Will I lose it today? Will my boss notice I cant function, will my co-workers see my shaking? Will I let my family and friends down and become that girl who is unable to work because she is too mentally unstable. What if I lose my home, what if I cant feed myself this month? Can I ever be a parent? These are the questions I ask myself on my way to work, my doctors decided its time to switch up medication again. I have little say, last time I ended up having an emergency visit three times, how do I explain that to my boss and others who don’t know? How do I live with myself?
Why cant I talk about it?
The shame and stigma of mental illness is one I can’t come to terms with even as my 30th birthday approaches. I still hide it. Some friends know, many don’t. I cant tell my boss or my co-workers, once they find out I’ll never get a promotion and they won’t treat me the same. I’ve tried this before. I’m terrified sitting in my room debating the end of the week and the end of the pills that are my lifeline and that keep me just sane enough to attend and work full-time at a job that I don’t like so I can afford to pay the bills for my family.
Last time, just a few weeks ago, we made changes. I wanted to die. I felt like someone in my life had died, but I had a hard time processing emotions because of the cocktail of meds they had me on. I listened to rap for 3 weeks. Ke$ha made me cry. Anything that didn’t talk about b*tches, hoes, or getting money made me cry. EVERYTHING. I did yoga in the middle of the night to avoid a breakdown, I can’t sit still because the meds make me have to move all the time. It’s hard to keep commitments or stay up to date with my friends and obligations. I struggle internally about the type of person I am.
This is life with mental illness.
This is the No Good Very Bad Day, not so pretty side that people rarely hear. The “I can’t hold it together long enough to complete a simple task and I cry at commercials for laundry detergent because my anti-depressant is off” side. I wish for a way to escape or to share what’s really happening without carrying the shame I have about who I am because of this disease. I was born with it, its genetic and runs in my family, every generation has had one person effected.

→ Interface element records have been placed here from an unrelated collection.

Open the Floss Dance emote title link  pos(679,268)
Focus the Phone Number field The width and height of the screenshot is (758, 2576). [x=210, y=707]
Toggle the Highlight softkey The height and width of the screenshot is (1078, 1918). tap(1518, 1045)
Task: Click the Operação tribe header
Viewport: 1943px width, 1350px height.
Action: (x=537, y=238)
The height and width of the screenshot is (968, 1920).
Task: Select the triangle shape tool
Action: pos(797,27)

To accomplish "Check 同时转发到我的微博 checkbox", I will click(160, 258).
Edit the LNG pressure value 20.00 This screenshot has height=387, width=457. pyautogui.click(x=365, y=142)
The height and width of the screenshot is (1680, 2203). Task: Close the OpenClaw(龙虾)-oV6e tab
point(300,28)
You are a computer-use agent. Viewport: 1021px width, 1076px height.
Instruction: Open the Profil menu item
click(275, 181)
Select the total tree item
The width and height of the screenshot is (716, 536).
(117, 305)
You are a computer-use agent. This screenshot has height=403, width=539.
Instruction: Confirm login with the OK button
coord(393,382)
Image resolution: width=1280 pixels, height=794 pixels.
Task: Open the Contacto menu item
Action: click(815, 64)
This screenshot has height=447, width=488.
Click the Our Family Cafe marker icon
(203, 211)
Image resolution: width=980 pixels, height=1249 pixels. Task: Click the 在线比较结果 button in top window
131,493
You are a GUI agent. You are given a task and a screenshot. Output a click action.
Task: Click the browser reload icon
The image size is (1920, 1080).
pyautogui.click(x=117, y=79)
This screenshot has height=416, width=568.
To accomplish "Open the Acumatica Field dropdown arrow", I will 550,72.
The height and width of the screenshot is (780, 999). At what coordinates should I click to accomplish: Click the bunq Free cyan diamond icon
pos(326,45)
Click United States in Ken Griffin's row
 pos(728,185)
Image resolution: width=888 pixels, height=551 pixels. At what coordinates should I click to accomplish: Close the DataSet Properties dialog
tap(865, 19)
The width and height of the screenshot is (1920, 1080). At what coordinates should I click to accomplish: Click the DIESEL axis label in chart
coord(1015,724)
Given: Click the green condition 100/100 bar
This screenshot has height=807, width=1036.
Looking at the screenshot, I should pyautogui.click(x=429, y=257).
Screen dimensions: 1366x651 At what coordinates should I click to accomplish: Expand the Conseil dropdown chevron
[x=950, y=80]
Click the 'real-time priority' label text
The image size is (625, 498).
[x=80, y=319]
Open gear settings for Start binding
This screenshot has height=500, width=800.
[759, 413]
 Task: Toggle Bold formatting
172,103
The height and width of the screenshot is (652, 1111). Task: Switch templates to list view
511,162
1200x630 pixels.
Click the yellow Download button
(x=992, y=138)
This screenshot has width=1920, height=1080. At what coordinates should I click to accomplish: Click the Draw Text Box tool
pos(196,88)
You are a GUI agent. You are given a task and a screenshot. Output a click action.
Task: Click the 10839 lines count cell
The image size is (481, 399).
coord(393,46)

This generation was me and next generation could be my kid, if I can have any, I’m terrified I’ll be too depressed to care for my child or too manic to put them down and not dote to much on them. I have an excellent co-parent, but that doesn’t change how who I am will shape my child. Only I want to be a mom some day so bad, I dream of it, but I’m terrified, terrified I cant do it even though I’m great with kids.
I worry about supporting a family, when I cant count on myself to always be there. It’s not my fault, sometimes I’m just absent from my own mind and body and if I’m lucky I’m barely getting by. If I’m not lucky, I’m in a doctors office unable to function in my day to day life. I can’t share. I feel like so many must be suffering in silence, this is why I submit this article, albeit anonymously, but submitted nonetheless because there must be other voices out there floundering in the darkness and I hear you girl, I do.
We need to find ways to speak up. Ways to make a difference and small dent in mental health awareness and stigma whatever way we can and for me this is the beginning of a manifesto, a cry in to the world and a dream that one day we won’t feel like we’re on the outside or taboo and that my job and others can truly understand where I stand. This is my voice and my story and my rampant trailing thoughts. This is a piece for the underdog and those suffering in the dark. With that I leave this behind for those who understand, a bit of Chvrches about the traces that make a man:
“And you had best believe that you cannot build what I don’t need and I know I need to feel relief. And I know you’ll never fold but I believe nothing that I’m told. I know I need to feel release. Take care to tell it just as it was, take care to tell on me for the cause. I know I need to feel released. Take care to bury all that you can, take care to leave a trace of a man.”